[Selected extract — start]

# Annual Medicare Visit with a problem visit on same date of service



## SSweetland (Apr 2, 2014)

I am looking for education material to present to the providers on the topic of billing an annual Medicare visit with a problem visit on the same date of service. I informed the provider the problem visit has to be separate identifiable medically necessary E/M service to treat the beneficiary's illness or injury, or to improve the functioning of a malformed body member. The problem I am having is explaining myself when treating Hypertension, hyperlipidemia, (chronic conditions) at the time of the annual visit. Can you please help me gather some information. I have been on CMS website and viewed all information but the only explanation it gives is the statement about medical necessary. Thank you so much in advance
Sheila Sweetland, CPC


----------



## annielou (Apr 2, 2014)

*Medicare Annual Wellness visits*

I printed off the information on MAW visits from Medlearn and presented them to our docs. I also explained that since the guidelines did not allow for an actual physical exam, they could charge for the physical exam and review of labs using 99212-99214, but not to allow the time and elements of the AWV in the E/M code. Generally, we end up charging a 99213/25 for the exam and addressing the patient's health issues, as well as reviewing appropriate labs done in advance of the visit.

[Selected extract — finish]

### Work item:
Pick up the forum thread on billing a Medicare annual visit with a problem visit on the same date, continuing right after its final sentence.

[The data — start]

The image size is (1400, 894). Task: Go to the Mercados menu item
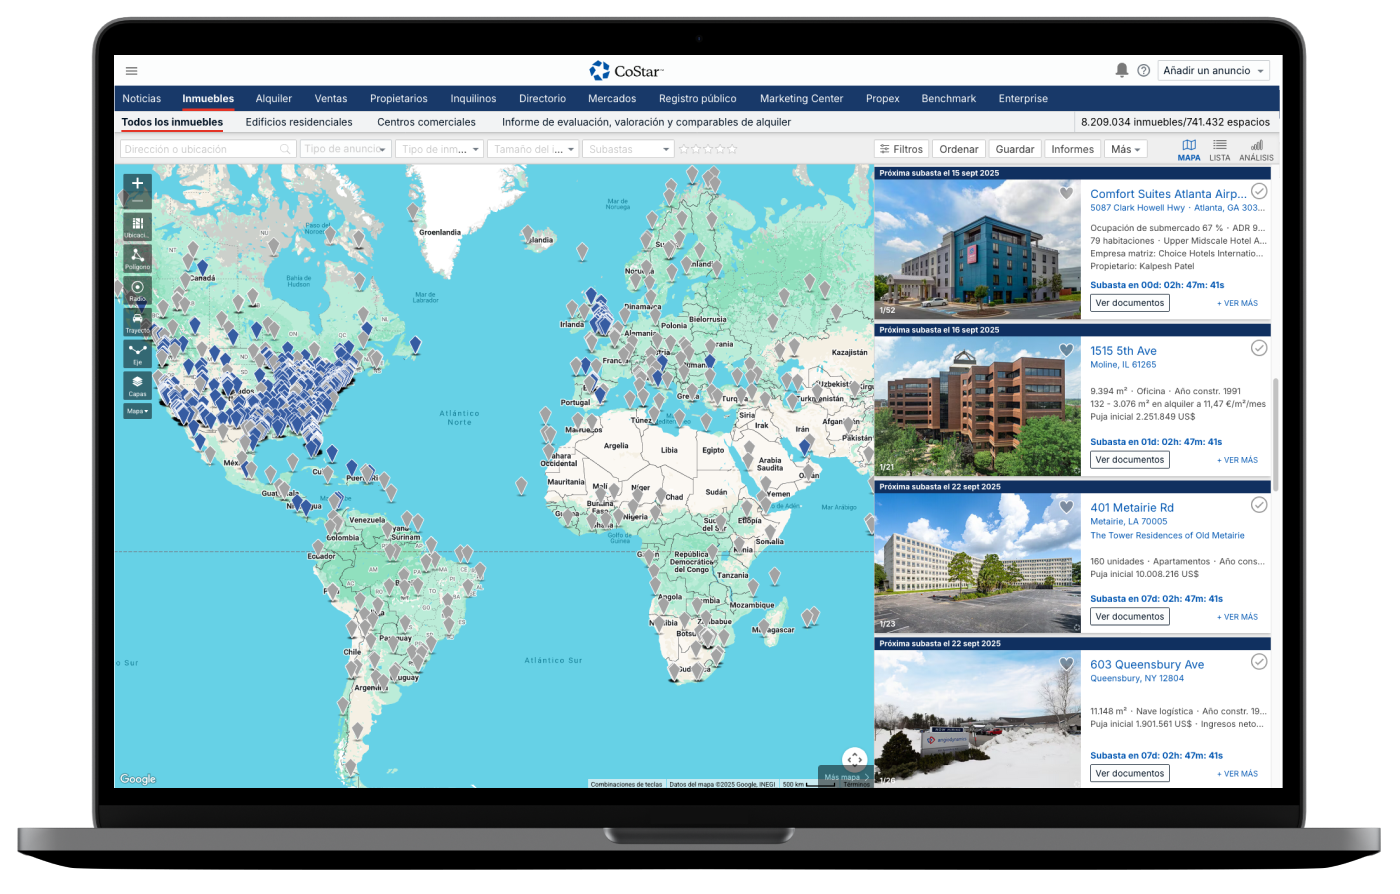(612, 99)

[The data — finish]

### Solved exercise:
We use the AWV template to document everthing necessary for Medicare and also include the physical exam and findings within that template.
If appropriate, you can also charge the G0101 for female exams (check the guidelines on the Medicare website) every other year.


----------



## rthames052006 (Apr 2, 2014)

SSweetland said:


> I am looking for education material to present to the providers on the topic of billing an annual Medicare visit with a problem visit on the same date of service. I informed the provider the problem visit has to be separate identifiable medically necessary E/M service to treat the beneficiary's illness or injury, or to improve the functioning of a malformed body member. The problem I am having is explaining myself when treating Hypertension, hyperlipidemia, (chronic conditions) at the time of the annual visit. Can you please help me gather some information. I have been on CMS website and viewed all information but the only explanation it gives is the statement about medical necessary. Thank you so much in advance
> Sheila Sweetland, CPC[/QUOT
> 
> CMS has information regarding the billing of a separately identifiable E/M on the same day as an AWV.  They have a quick reference guide w/ FAQ's
> ...


----------



## SSweetland (Apr 2, 2014)

Thank you so much for the information and It's always nice to hear an interpretation from another coder. I have read so much about IPPE and AWV that I am overthinking the process.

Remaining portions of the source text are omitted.